- Action item
Everything in the records below from the line containing "1024x663 pixels." through the line containing "The height and width of the screenshot is (419, 900)." is to be reproduced exactly, those two lines included; no picture is to be copied.

- Records to process
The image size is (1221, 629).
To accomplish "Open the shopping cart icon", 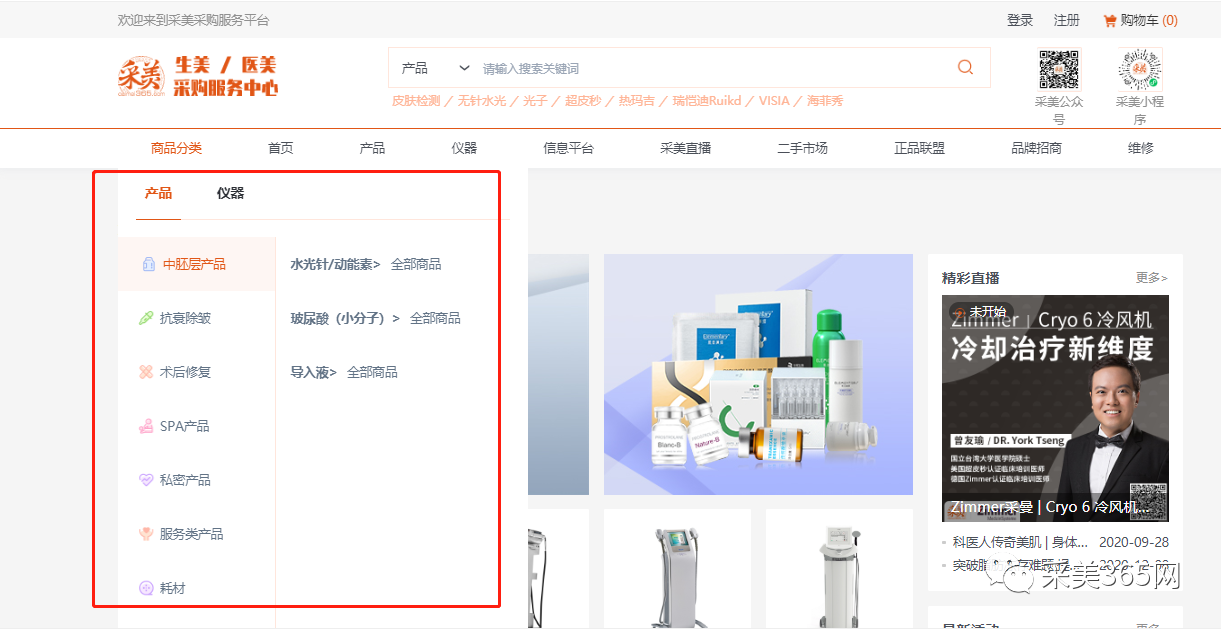I will (1109, 20).
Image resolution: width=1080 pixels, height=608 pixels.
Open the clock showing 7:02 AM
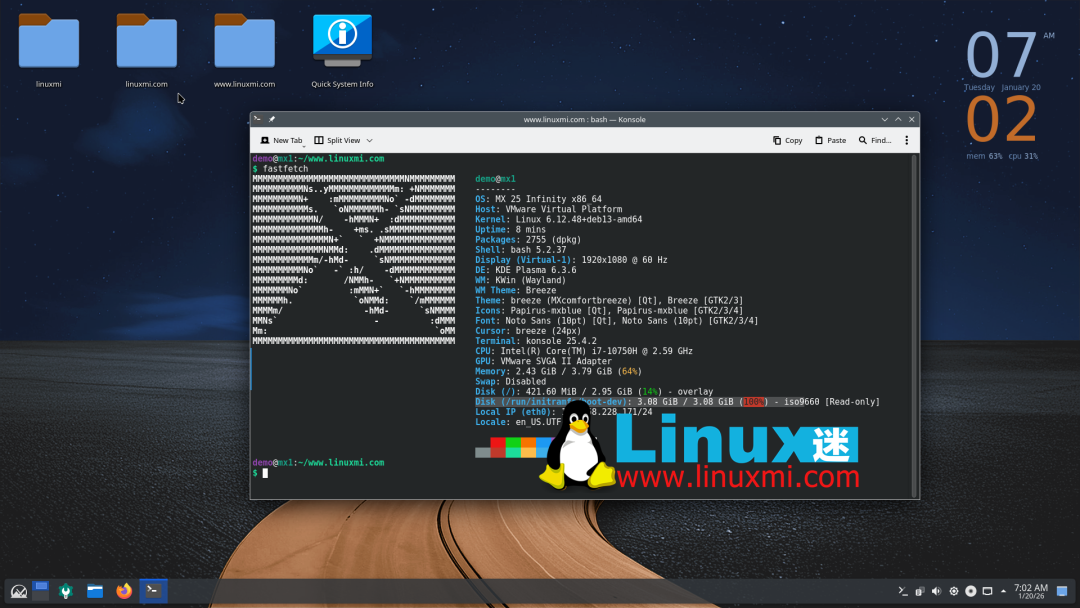(1031, 590)
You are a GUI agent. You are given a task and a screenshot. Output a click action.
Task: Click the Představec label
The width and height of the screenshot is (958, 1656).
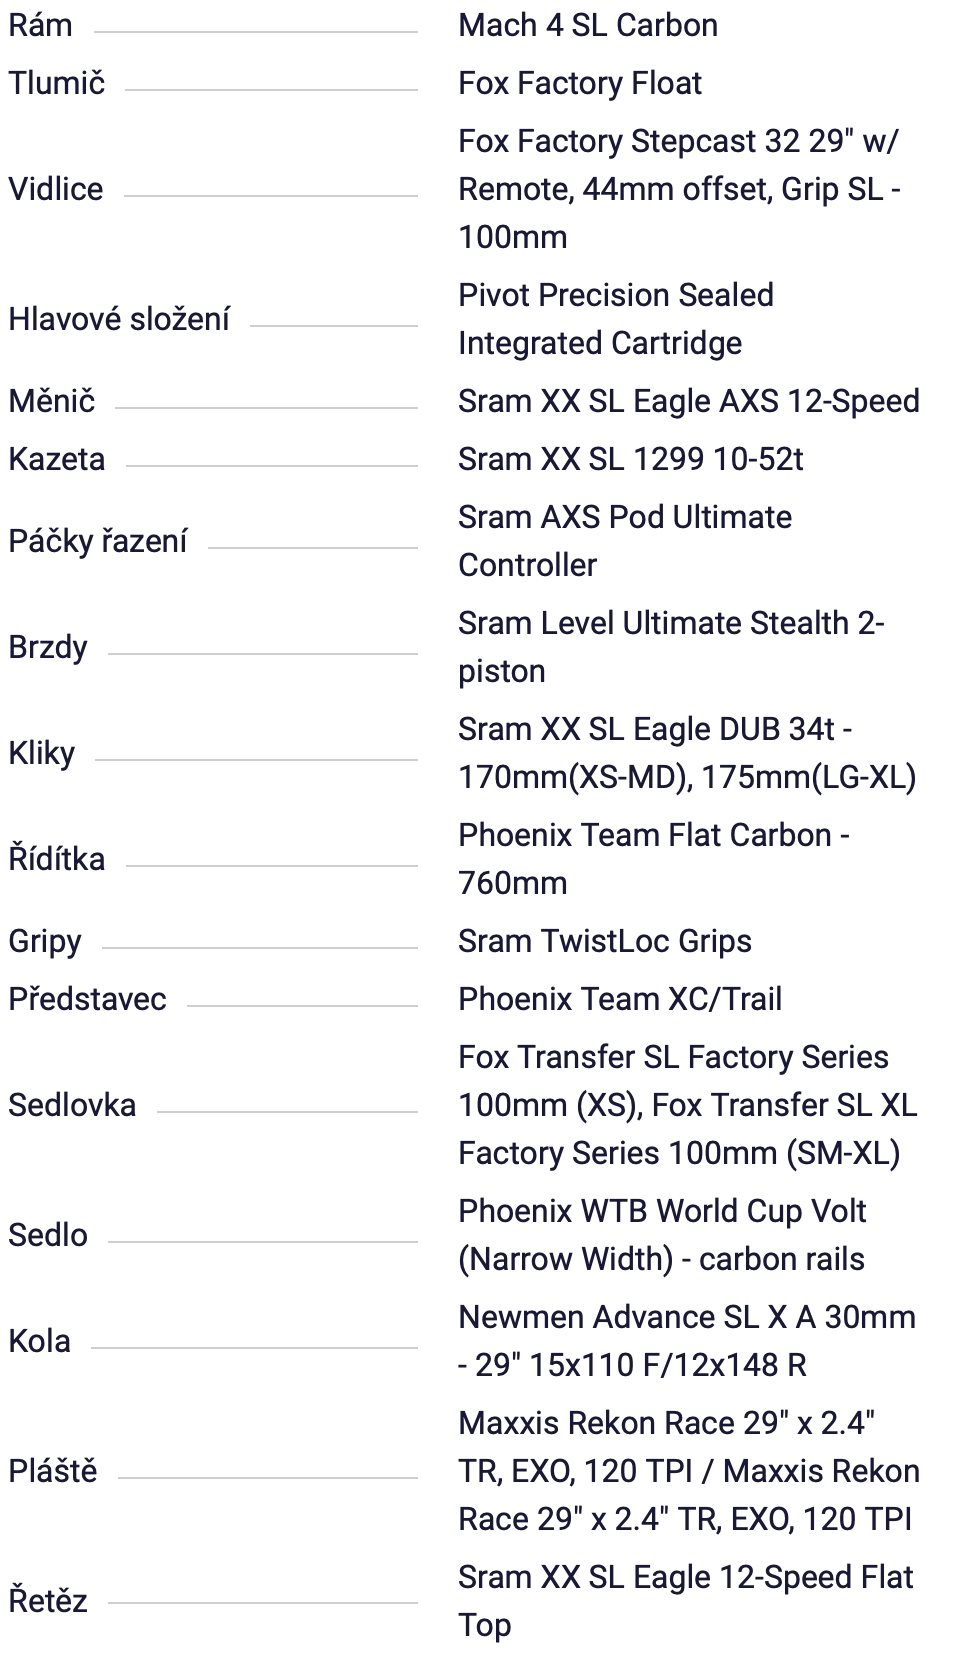click(x=87, y=999)
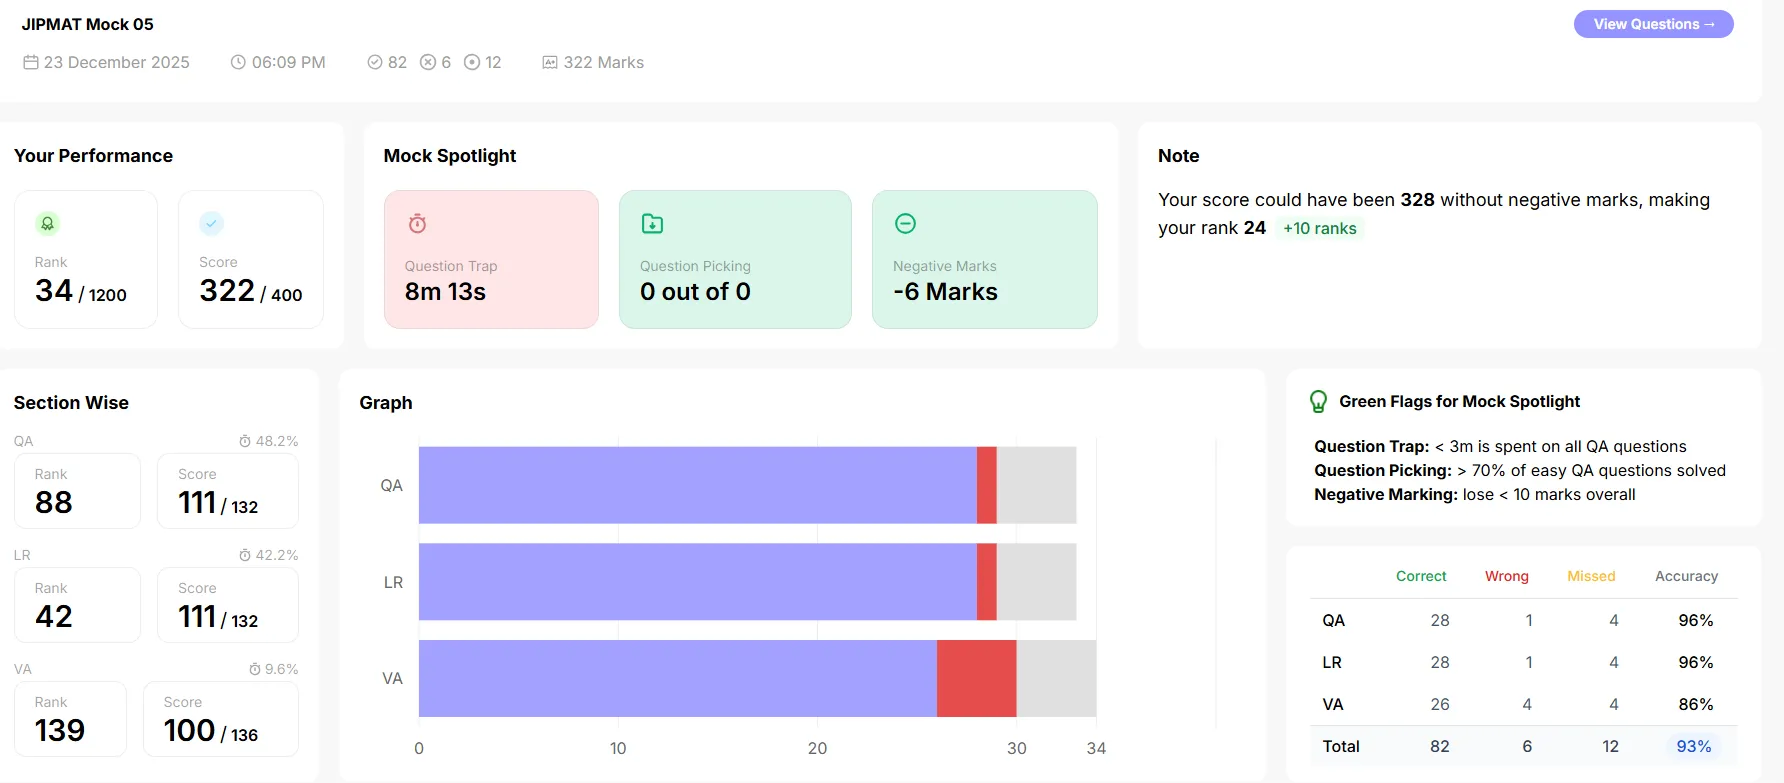Click the marks icon beside 322 Marks

pos(550,62)
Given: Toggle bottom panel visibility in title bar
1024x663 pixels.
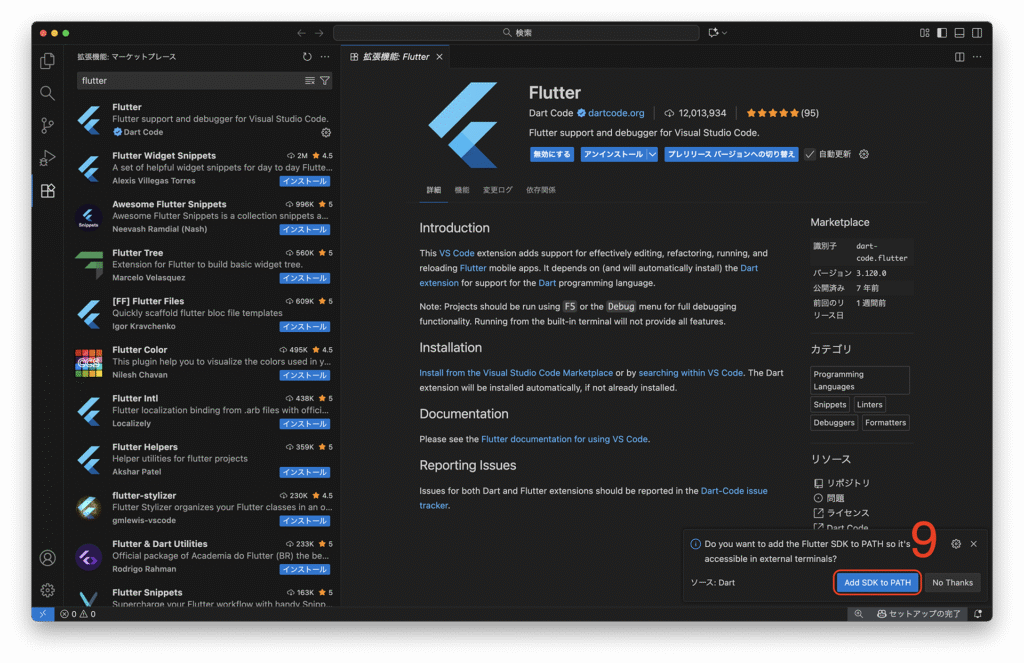Looking at the screenshot, I should (959, 33).
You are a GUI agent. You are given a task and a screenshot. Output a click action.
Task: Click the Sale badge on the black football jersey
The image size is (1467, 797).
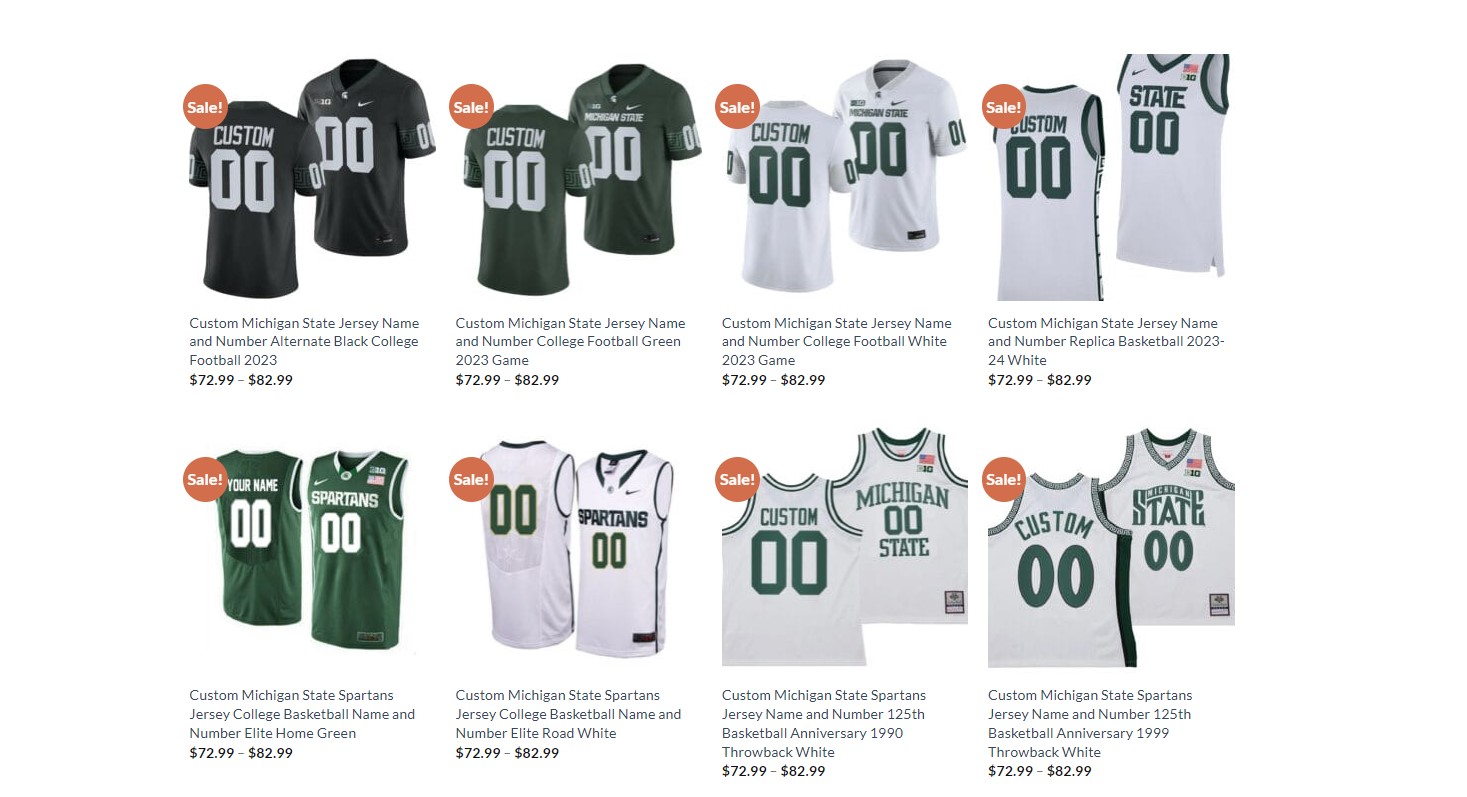[x=205, y=107]
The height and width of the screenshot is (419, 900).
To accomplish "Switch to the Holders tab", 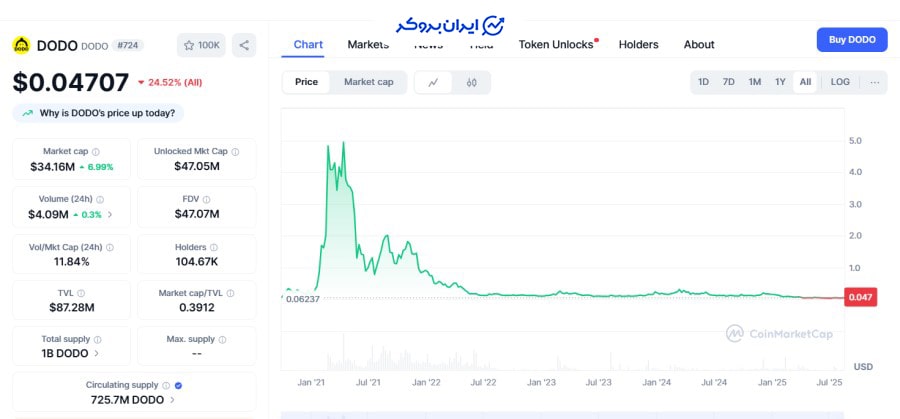I will click(638, 44).
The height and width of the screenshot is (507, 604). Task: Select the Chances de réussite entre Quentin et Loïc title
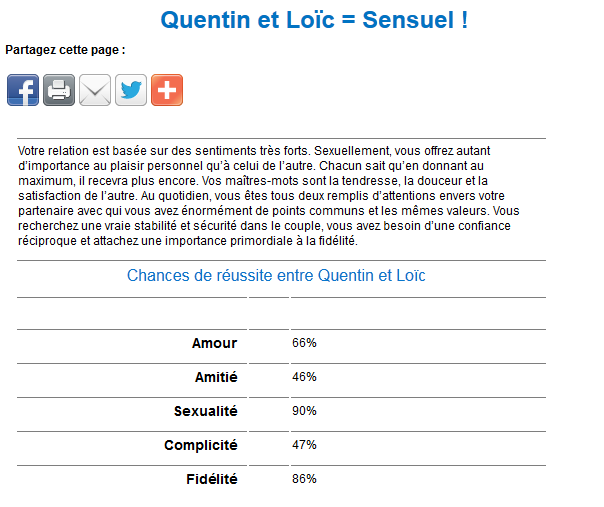pos(276,275)
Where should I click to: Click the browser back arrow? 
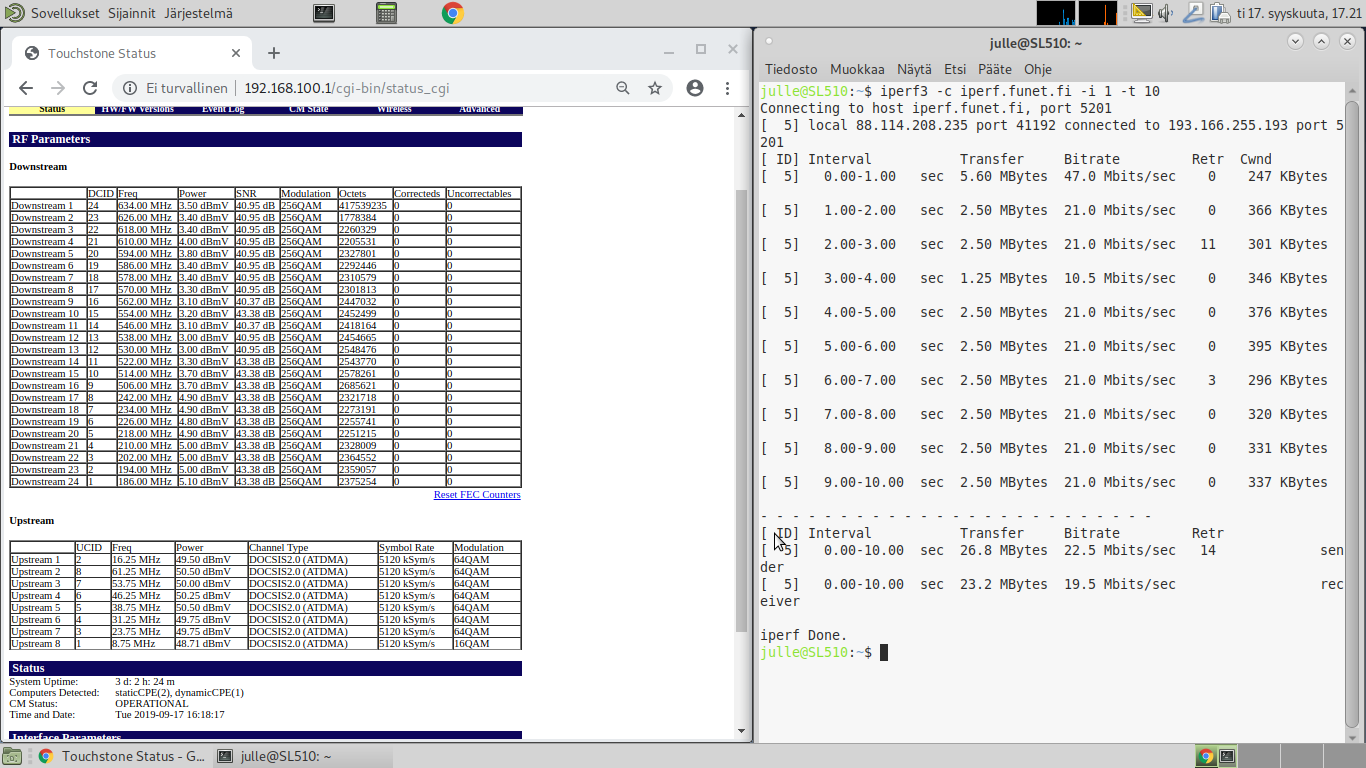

- Task solution
1024x663 pixels.
Looking at the screenshot, I should (959, 33).
You are a GUI agent. You are given a task and a screenshot. Output a click action.
Task: Click the Sale badge on the black football jersey
The image size is (1467, 797).
[x=205, y=107]
The height and width of the screenshot is (419, 900).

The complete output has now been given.